Gabriel Francis, sales representative for LKQ, was a first-time attendee. 


“As a first-time attendee, I think it was very beneficial. I had a chance to see how the groups operate. I had a customer with me and it was her first time too, so she had a chance to share her experiences with me. Also, I had the opportunity to see new products. I thought it was a great experience.”


Eric McKenzie, director of body shop operations, attended his first Acoat meeting in 2007 after joining Park Place Dealerships, located in the Dallas/Fort Worth area. 


“I came on the advice of several AkzoNobel employees who worked with me and recommended the meetings. The knowledge and insight that I learn from meeting with my industry peers twice a year have been invaluable. It is great to be around people who do the same things I do every day in other parts of the country and to be able to exchange best practices and ideas for improving each of our businesses. I have learned too many marketing ideas to count as well, such as ideas for production and personnel management, to name a few.”


Wes Steffen, owner of Elmer’s Body Shop in Elkhart, IN, said that at least one member of the family business has participated in the Acoat program since 1999. 

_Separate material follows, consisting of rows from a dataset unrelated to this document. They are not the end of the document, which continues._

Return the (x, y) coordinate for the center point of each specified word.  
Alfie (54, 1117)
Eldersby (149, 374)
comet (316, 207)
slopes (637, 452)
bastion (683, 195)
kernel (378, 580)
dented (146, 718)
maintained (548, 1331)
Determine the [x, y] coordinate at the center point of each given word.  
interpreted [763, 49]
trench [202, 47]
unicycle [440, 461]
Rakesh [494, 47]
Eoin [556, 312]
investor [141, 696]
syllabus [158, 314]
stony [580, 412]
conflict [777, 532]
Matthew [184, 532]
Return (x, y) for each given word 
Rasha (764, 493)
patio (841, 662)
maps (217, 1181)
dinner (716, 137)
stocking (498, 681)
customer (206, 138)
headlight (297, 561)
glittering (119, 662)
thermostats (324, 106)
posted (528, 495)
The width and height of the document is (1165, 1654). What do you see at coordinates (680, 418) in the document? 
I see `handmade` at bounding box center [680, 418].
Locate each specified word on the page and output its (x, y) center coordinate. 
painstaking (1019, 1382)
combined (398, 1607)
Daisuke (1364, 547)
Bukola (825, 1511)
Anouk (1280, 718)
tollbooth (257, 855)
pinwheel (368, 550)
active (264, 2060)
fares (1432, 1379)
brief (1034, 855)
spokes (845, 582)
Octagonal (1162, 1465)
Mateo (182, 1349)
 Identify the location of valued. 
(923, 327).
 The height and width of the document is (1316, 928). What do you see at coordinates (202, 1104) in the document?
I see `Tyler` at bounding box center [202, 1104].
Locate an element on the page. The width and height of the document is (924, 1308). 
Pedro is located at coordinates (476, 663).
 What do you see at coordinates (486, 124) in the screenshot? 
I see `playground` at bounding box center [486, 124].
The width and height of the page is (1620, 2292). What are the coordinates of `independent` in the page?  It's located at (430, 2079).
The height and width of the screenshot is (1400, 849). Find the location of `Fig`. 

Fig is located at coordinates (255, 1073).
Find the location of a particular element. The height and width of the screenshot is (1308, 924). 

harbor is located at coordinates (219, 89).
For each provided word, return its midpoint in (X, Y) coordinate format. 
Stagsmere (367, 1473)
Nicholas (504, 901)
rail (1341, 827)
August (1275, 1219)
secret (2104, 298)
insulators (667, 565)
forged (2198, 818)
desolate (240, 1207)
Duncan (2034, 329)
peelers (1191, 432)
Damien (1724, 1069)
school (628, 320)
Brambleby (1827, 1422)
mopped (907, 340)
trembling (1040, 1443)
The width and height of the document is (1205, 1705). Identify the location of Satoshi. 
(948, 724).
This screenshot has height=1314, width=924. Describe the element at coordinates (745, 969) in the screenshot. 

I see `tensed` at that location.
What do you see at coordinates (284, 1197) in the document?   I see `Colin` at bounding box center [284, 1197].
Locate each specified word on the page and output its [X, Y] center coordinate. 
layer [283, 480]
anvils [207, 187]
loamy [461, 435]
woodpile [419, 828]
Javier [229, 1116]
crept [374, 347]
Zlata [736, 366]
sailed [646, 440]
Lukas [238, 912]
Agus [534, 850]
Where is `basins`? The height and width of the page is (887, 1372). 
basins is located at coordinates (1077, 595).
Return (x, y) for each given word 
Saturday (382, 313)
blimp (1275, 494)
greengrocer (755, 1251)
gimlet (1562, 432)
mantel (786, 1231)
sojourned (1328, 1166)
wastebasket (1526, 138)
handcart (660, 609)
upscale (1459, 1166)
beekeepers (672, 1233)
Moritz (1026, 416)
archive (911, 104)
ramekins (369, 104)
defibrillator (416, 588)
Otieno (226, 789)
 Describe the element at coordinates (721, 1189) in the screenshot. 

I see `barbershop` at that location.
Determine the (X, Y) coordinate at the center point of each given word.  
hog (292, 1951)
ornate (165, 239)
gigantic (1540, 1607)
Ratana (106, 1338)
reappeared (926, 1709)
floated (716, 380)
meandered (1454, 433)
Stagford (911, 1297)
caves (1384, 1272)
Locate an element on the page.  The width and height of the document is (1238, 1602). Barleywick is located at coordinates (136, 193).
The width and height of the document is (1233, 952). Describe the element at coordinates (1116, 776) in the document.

“I’m the fourth-generation owner of our facility and we’re in our 10th decade. We’ve seen a lot of changes, and we’re going to see more. I’ve looked at the other programs offered by the manufacturers in our industry, and I believe AkzoNobel is the only program that is out there with a dedicated staff to help with business development. They are not a paint rep first and talk about business development second [company]. I think that’s what is unique about what they offer through Acoat. Over the years, I’ve found the interaction with other shop owners has been very beneficial to our family business. The meetings foster ideas you probably wouldn’t have been exposed to by just staying inside your own sphere of influence that you have locally. It can force you to broaden your horizons a little bit and give you exposure to those new ideas. AkzoNobel has brought things to the table several different times that have been game-changers. They are directly focused on having people there who can help you drive your business.”


John P Stegenga Jr., vice president and co-owner of Woodcock Auto Body in Washingtonville, NY, has been studying and implementing the repair planning process with the support of AkzoNobel staff for the past few years. 


“The process has revolutionized our business. The PCE method of thinking has been the biggest game-changer for us. It is more of a journey to adapt such processes to our shop and takes years. Our decision to join the Acoat program and also our selection of a paint provider was based first on how a paint company would help grow our business through training, and second the quality of the product. Although we are focused on the best financial margins with our paint selection, we are more focused on the constant support and coaching that we receive from the AkzoNobel team and our Acoat group meeting partners. Attending the meetings two times a year gives us the time to get away from the shop to work on our business while also allowing us to spend time with like-minded shop owners [and build] strong peer relationships in a non-competitive environment. This environment allows you to open up and share numbers (confidentially) with no fear of a local competitor trying to find your secret sauce."